EXERCISE INPUTS:

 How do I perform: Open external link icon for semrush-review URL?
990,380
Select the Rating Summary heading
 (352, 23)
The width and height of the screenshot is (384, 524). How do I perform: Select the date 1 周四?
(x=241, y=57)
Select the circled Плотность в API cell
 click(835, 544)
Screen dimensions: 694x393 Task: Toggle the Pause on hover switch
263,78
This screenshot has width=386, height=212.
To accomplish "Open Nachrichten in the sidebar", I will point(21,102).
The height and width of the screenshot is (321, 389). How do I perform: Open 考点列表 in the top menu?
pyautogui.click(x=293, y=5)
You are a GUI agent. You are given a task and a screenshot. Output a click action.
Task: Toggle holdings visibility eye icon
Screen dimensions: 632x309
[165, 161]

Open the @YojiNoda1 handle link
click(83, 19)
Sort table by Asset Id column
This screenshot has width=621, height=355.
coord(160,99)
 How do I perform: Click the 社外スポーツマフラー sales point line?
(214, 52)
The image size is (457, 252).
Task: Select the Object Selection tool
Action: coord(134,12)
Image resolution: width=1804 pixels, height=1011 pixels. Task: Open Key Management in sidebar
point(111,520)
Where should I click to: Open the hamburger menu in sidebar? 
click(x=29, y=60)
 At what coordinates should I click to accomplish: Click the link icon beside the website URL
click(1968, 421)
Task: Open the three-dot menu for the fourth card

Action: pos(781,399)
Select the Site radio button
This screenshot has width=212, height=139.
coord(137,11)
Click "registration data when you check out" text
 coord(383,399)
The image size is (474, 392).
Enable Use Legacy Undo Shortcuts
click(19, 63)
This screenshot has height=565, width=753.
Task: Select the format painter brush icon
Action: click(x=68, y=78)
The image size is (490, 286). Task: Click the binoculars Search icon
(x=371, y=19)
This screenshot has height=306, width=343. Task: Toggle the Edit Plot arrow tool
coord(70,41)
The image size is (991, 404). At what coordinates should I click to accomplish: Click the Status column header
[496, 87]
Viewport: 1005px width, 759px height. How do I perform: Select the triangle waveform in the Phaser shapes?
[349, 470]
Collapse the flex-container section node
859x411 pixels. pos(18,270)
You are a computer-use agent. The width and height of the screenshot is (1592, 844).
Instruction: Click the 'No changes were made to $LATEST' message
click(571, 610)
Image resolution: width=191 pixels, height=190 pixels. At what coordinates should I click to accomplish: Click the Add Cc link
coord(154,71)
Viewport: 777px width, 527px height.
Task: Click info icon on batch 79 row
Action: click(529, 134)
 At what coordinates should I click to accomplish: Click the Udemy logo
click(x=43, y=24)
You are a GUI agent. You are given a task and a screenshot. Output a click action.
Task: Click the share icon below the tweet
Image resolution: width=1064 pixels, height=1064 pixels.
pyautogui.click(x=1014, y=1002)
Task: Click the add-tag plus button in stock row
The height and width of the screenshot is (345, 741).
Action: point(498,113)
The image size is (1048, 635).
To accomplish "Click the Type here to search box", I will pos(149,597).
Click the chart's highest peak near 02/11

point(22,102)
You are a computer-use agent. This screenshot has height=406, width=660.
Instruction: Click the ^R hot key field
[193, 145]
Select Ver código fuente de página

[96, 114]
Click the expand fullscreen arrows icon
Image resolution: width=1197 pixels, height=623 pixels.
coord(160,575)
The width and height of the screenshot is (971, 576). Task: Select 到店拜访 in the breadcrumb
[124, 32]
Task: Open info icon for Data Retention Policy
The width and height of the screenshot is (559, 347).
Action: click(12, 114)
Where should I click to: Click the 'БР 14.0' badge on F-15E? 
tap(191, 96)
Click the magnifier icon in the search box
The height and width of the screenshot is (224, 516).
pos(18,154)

TASK DIRECTIONS: Each entry above is to be written out exactly.

RESPONSE TO THIS TASK:
 How do I perform: Open external link icon for semrush-review URL?
990,380
Select the Rating Summary heading
 (352, 23)
The width and height of the screenshot is (384, 524). How do I perform: Select the date 1 周四?
(x=241, y=57)
Select the circled Плотность в API cell
 click(835, 544)
Screen dimensions: 694x393 Task: Toggle the Pause on hover switch
263,78
This screenshot has width=386, height=212.
To accomplish "Open Nachrichten in the sidebar", I will point(21,102).
The height and width of the screenshot is (321, 389). How do I perform: Open 考点列表 in the top menu?
pyautogui.click(x=293, y=5)
You are a GUI agent. You are given a task and a screenshot. Output a click action.
Task: Toggle holdings visibility eye icon
Screen dimensions: 632x309
[165, 161]

Open the @YojiNoda1 handle link
click(83, 19)
Sort table by Asset Id column
This screenshot has width=621, height=355.
coord(160,99)
 How do I perform: Click the 社外スポーツマフラー sales point line?
(214, 52)
The image size is (457, 252).
Task: Select the Object Selection tool
Action: coord(134,12)
Image resolution: width=1804 pixels, height=1011 pixels. Task: Open Key Management in sidebar
point(111,520)
Where should I click to: Open the hamburger menu in sidebar? 
click(x=29, y=60)
 At what coordinates should I click to accomplish: Click the link icon beside the website URL
click(1968, 421)
Task: Open the three-dot menu for the fourth card

Action: pos(781,399)
Select the Site radio button
This screenshot has width=212, height=139.
coord(137,11)
Click "registration data when you check out" text
 coord(383,399)
The image size is (474, 392).
Enable Use Legacy Undo Shortcuts
click(19, 63)
This screenshot has height=565, width=753.
Task: Select the format painter brush icon
Action: click(x=68, y=78)
The image size is (490, 286). Task: Click the binoculars Search icon
(x=371, y=19)
This screenshot has height=306, width=343. Task: Toggle the Edit Plot arrow tool
coord(70,41)
The image size is (991, 404). At what coordinates should I click to accomplish: Click the Status column header
[496, 87]
Viewport: 1005px width, 759px height. How do I perform: Select the triangle waveform in the Phaser shapes?
[349, 470]
Collapse the flex-container section node
859x411 pixels. pos(18,270)
You are a computer-use agent. The width and height of the screenshot is (1592, 844).
Instruction: Click the 'No changes were made to $LATEST' message
click(571, 610)
Image resolution: width=191 pixels, height=190 pixels. At what coordinates should I click to accomplish: Click the Add Cc link
coord(154,71)
Viewport: 777px width, 527px height.
Task: Click info icon on batch 79 row
Action: click(529, 134)
 At what coordinates should I click to accomplish: Click the Udemy logo
click(x=43, y=24)
You are a GUI agent. You are given a task and a screenshot. Output a click action.
Task: Click the share icon below the tweet
Image resolution: width=1064 pixels, height=1064 pixels.
pyautogui.click(x=1014, y=1002)
Task: Click the add-tag plus button in stock row
The height and width of the screenshot is (345, 741).
Action: point(498,113)
The image size is (1048, 635).
To accomplish "Click the Type here to search box", I will pos(149,597).
Click the chart's highest peak near 02/11

point(22,102)
You are a computer-use agent. This screenshot has height=406, width=660.
Instruction: Click the ^R hot key field
[193, 145]
Select Ver código fuente de página

[96, 114]
Click the expand fullscreen arrows icon
Image resolution: width=1197 pixels, height=623 pixels.
coord(160,575)
The width and height of the screenshot is (971, 576). Task: Select 到店拜访 in the breadcrumb
[124, 32]
Task: Open info icon for Data Retention Policy
The width and height of the screenshot is (559, 347).
Action: click(12, 114)
Where should I click to: Click the 'БР 14.0' badge on F-15E? 
tap(191, 96)
Click the magnifier icon in the search box
The height and width of the screenshot is (224, 516).
pos(18,154)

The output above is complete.